• TO DO: Begin at the line where "Task: Tap the 清空 clear basket icon" appears and reproduce exactly every line through the end of the data below, both included, skipping pictures.

• MATERIALS PROVIDED:
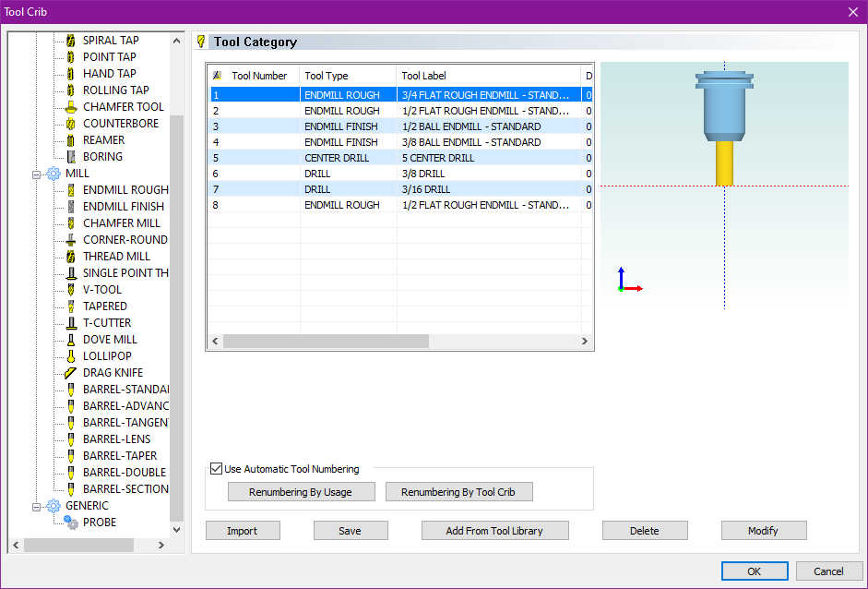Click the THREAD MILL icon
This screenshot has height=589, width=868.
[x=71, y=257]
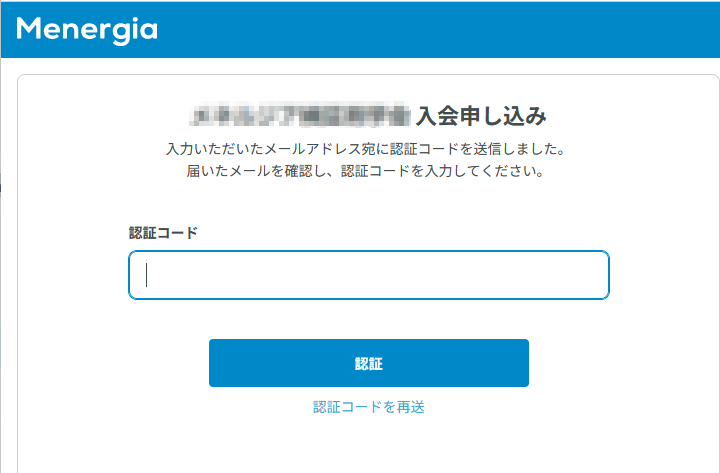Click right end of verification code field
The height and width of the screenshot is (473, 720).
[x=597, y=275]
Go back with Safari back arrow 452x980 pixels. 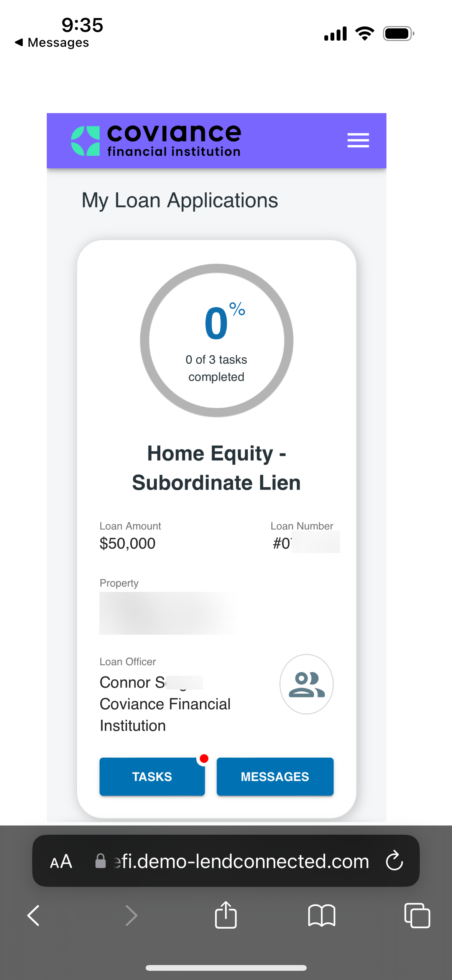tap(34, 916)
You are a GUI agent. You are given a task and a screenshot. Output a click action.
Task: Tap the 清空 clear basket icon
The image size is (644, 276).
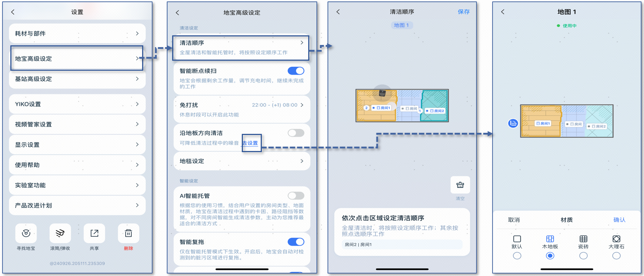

• ANSWER:
Task: Tap the 清空 clear basket icon
The image size is (644, 276).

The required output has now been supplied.